Your instructions> Only an exact copy is wanted: the lines from the one holding "Click the container tab icon" through the last line below, minus the pictures.

Stored data entries:
--

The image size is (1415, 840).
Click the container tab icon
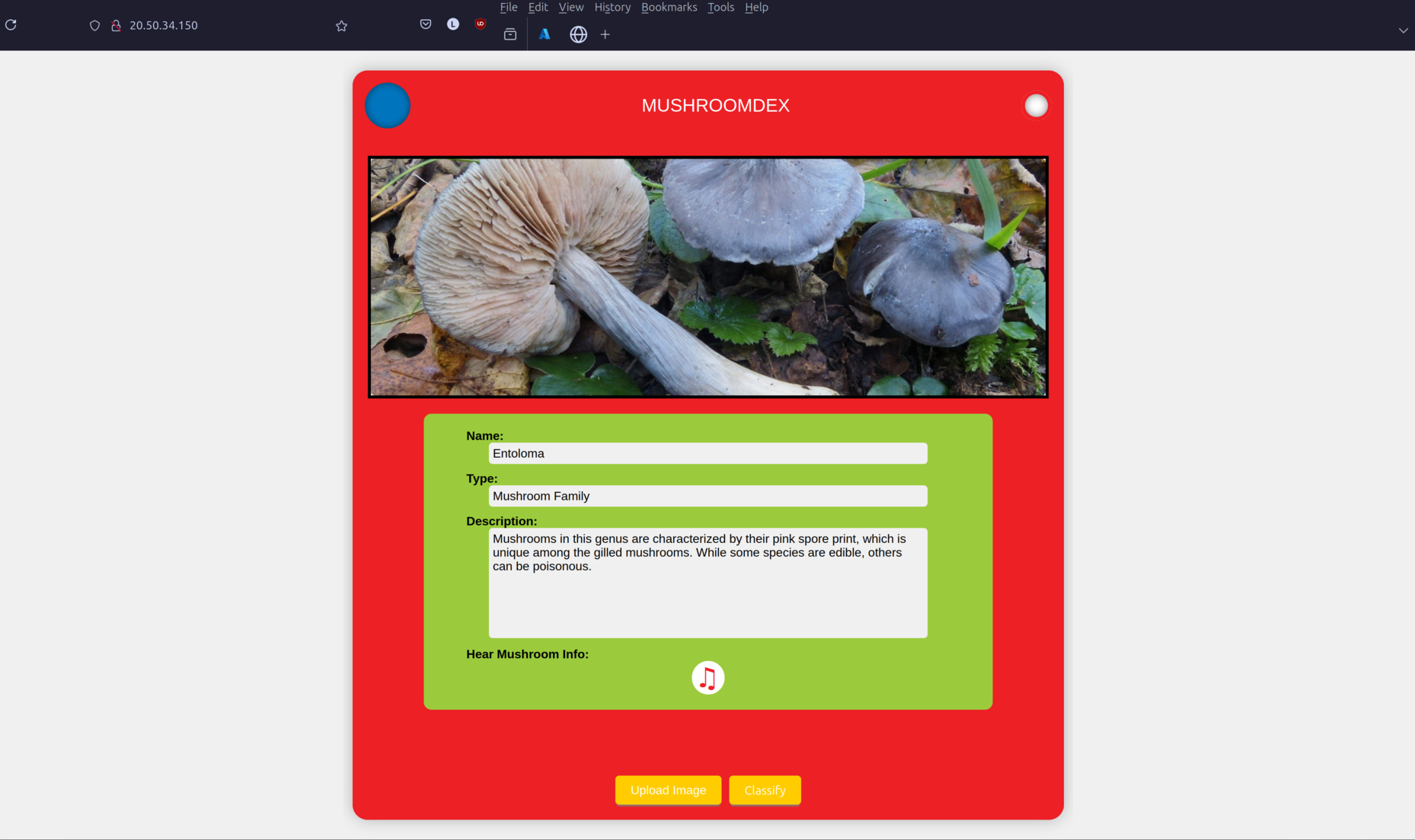pos(510,34)
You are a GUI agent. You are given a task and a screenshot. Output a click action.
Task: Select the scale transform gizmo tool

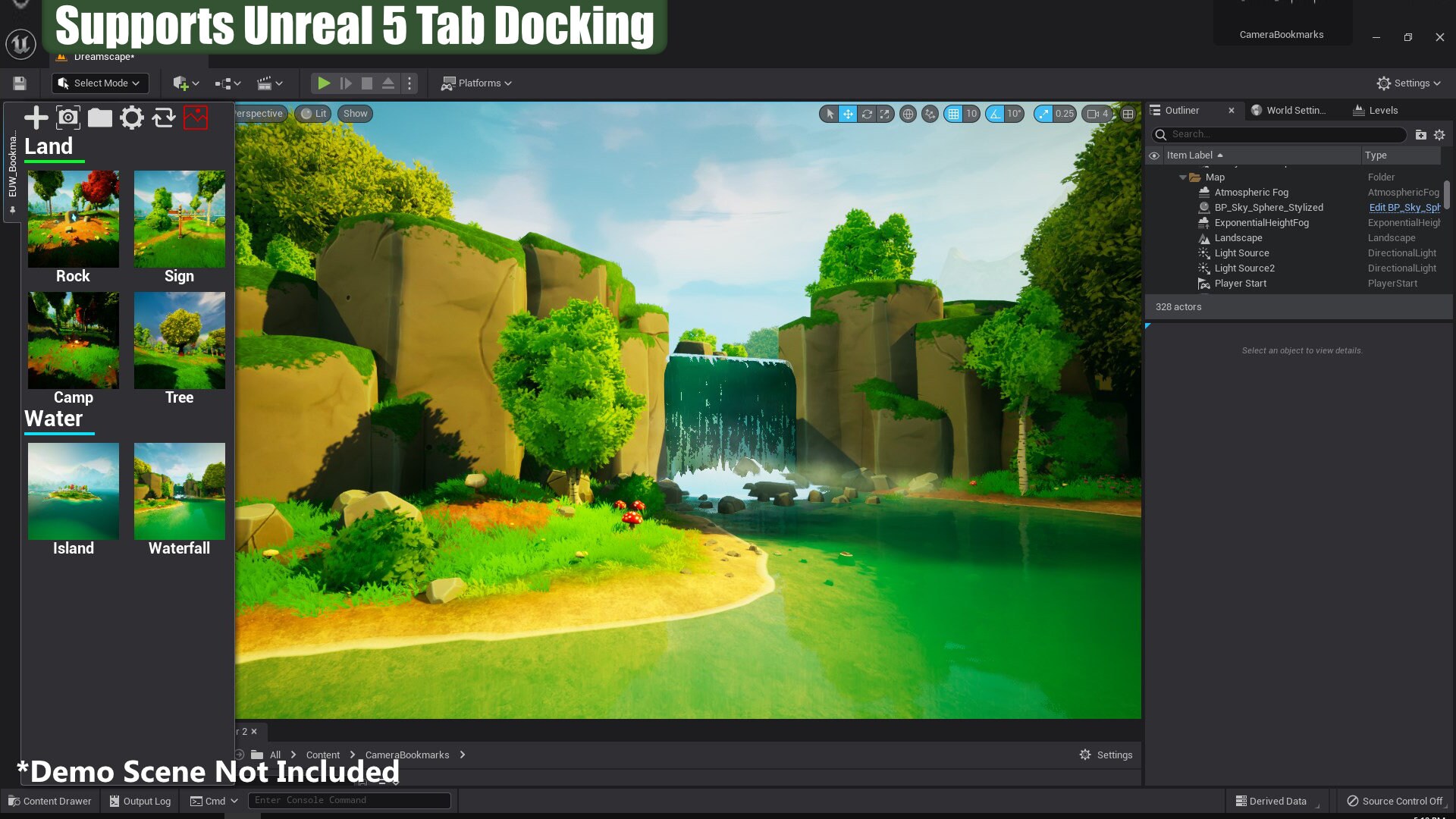click(x=885, y=114)

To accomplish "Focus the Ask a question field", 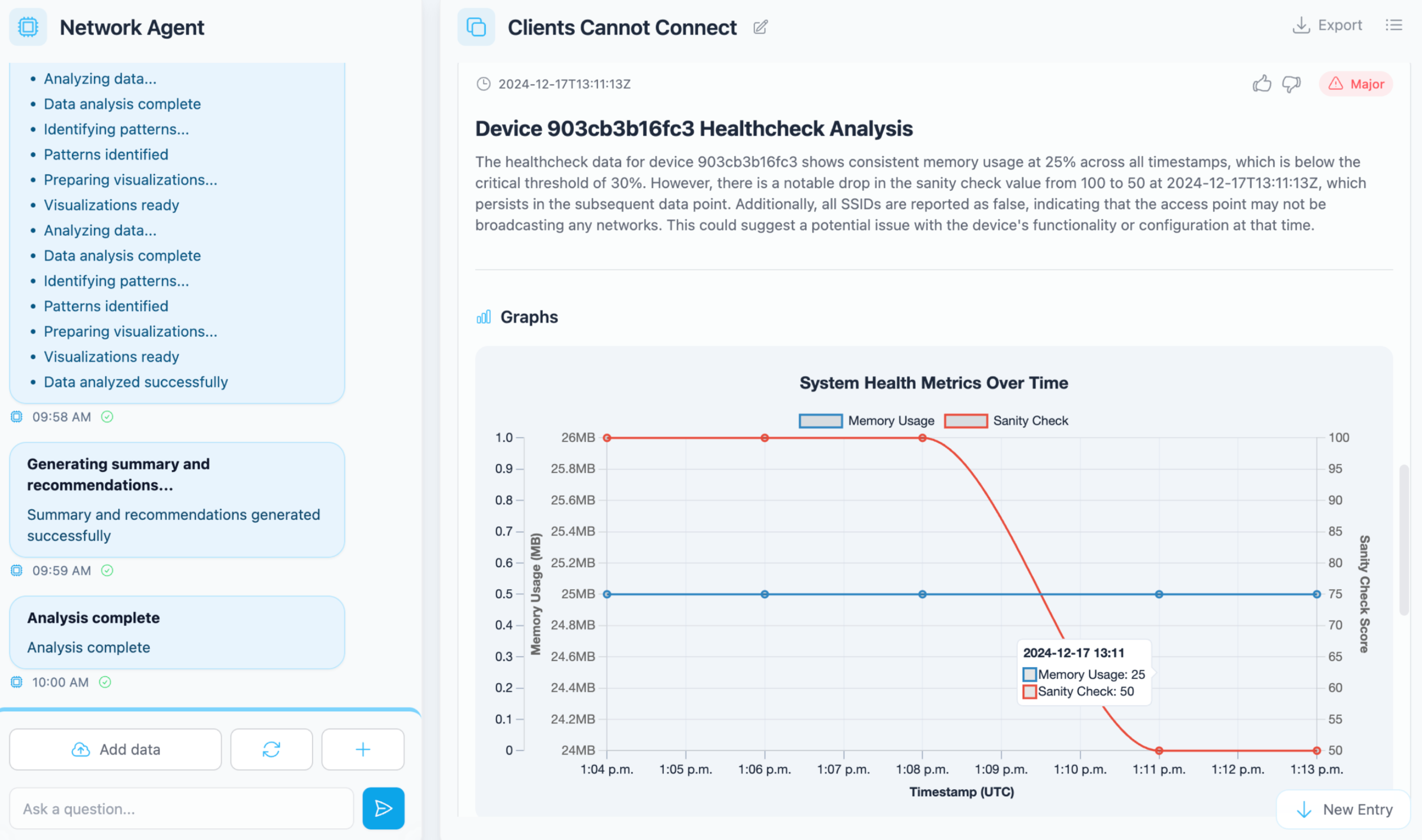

--

Exercise solution>
Click the container tab icon
pos(510,34)
You are a GUI agent. You are given a task and a screenshot. Output a click action.
Task: Select the scale transform gizmo tool

click(x=885, y=114)

To accomplish "Focus the Ask a question field", 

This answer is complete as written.